Gin didn't answer. Only grinned. Sadistic bastard.

.

Meanwhile, the only female espada was arguing with herself whether to ditch the group or ask permission – politely to their leader. She didn't want to go to the beach. People will presumably stare at her breasts – especially men. All of her comrades were a bunch of brainless creatures. Well, there_ are_ a few who looks female. Take Szayel and Ulquiorra for example, Szayel was pretty and Ulquiorra was undeniably adorable. But that's beside the point, they were still men. '_I hate men_.'

"Ichimaru-sama?"

"Yes, Halibel?"

"Can I go to a mall instead of going to the beach?"

"Of course!"

_Score one for Halibel._

"What.

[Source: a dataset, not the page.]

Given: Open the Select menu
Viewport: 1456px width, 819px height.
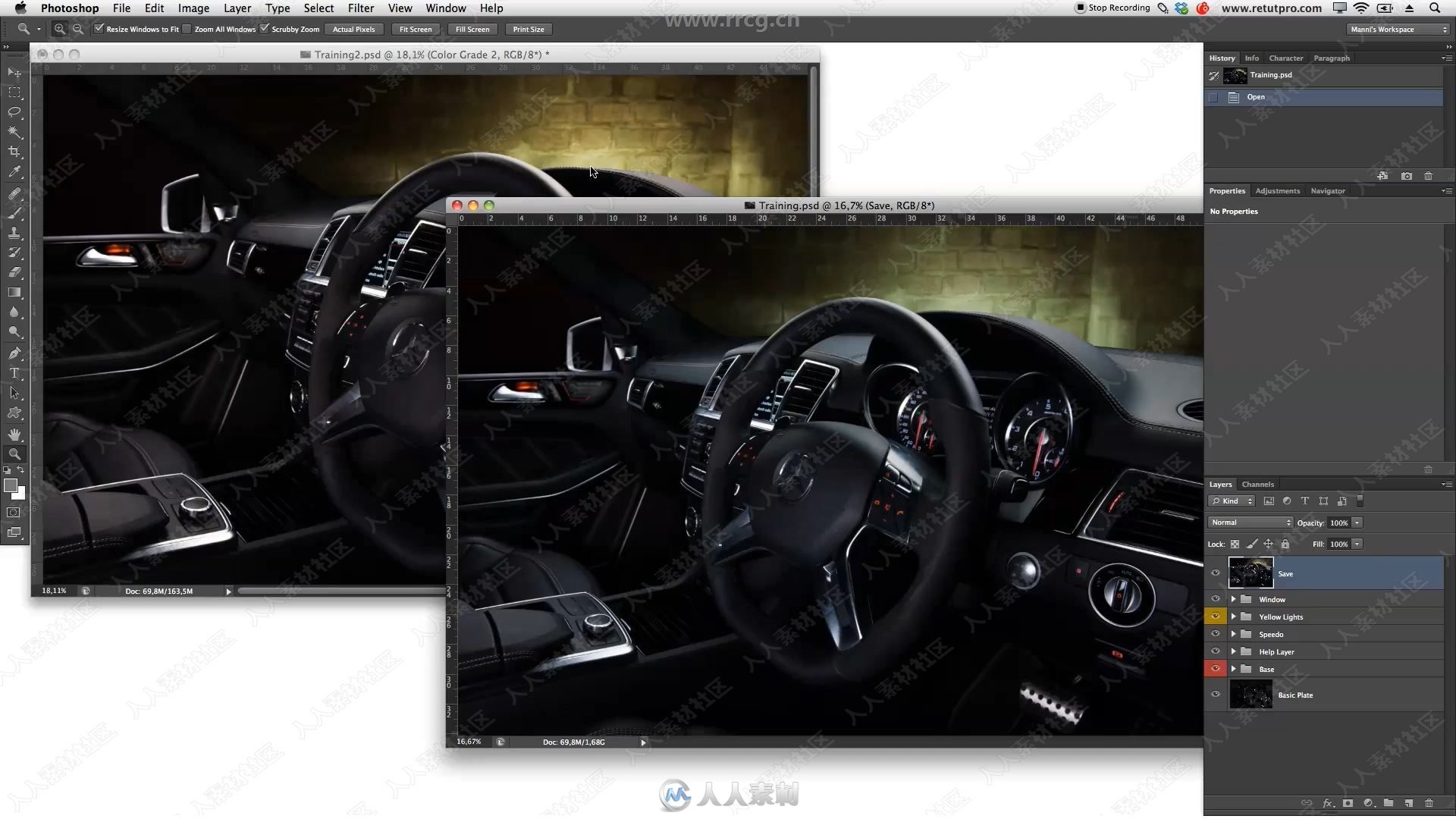Looking at the screenshot, I should point(318,8).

The. Fuck. Why'd you allow _her _to go someplace else?" The Sexta Espada squawked.

Ulquiorra sighed. Can't Grimmjow show some respect to their leader for once?

"That's because she asked nicely and she doesn't say bad words,"

"Bullshit."

"See? Bad words." Gin strolled toward the scowling sexta and whispered mischievously, "Besides, don't you want to see Ulqui-chan in _tight, short_ swim trunks?"

Grimmjow took a moment to absorb the information and began to drool grossly. He snapped out of his (obviously perverted) daydream as soon as he decided that going to the beach will be blast. "Hell yes! Let's go the beach!"

"Traitor." Nnoitra hissed.

Gin's grin widened even more.

* * *

Ulquiorra perked up. He heard his name.

Weird.

Maybe he was hallucinating or tired, he ate too many sweets. The Cuatro was planning to sleep all day and Ichimaru just _had _to waltz in, informing them of their little 'beach trip'.

Hooray.

Not.

* * *

It was scorching HOT.

So hot that you put an iceberg in the middle of the water, it'll melt and cause high tide.

Dammit. Maybe Grimmjow should've argued with Gin a little bit more.

"Gaaaaaah. It's so hottt," Nnoitra wailed.

"Quinta. If your complaining so much why did you not stay at Hueco Mundo?" Ulquiorra was annoyed. _Very_ annoyed. He's companions were complaing too much. It was adding to the repulsive heat.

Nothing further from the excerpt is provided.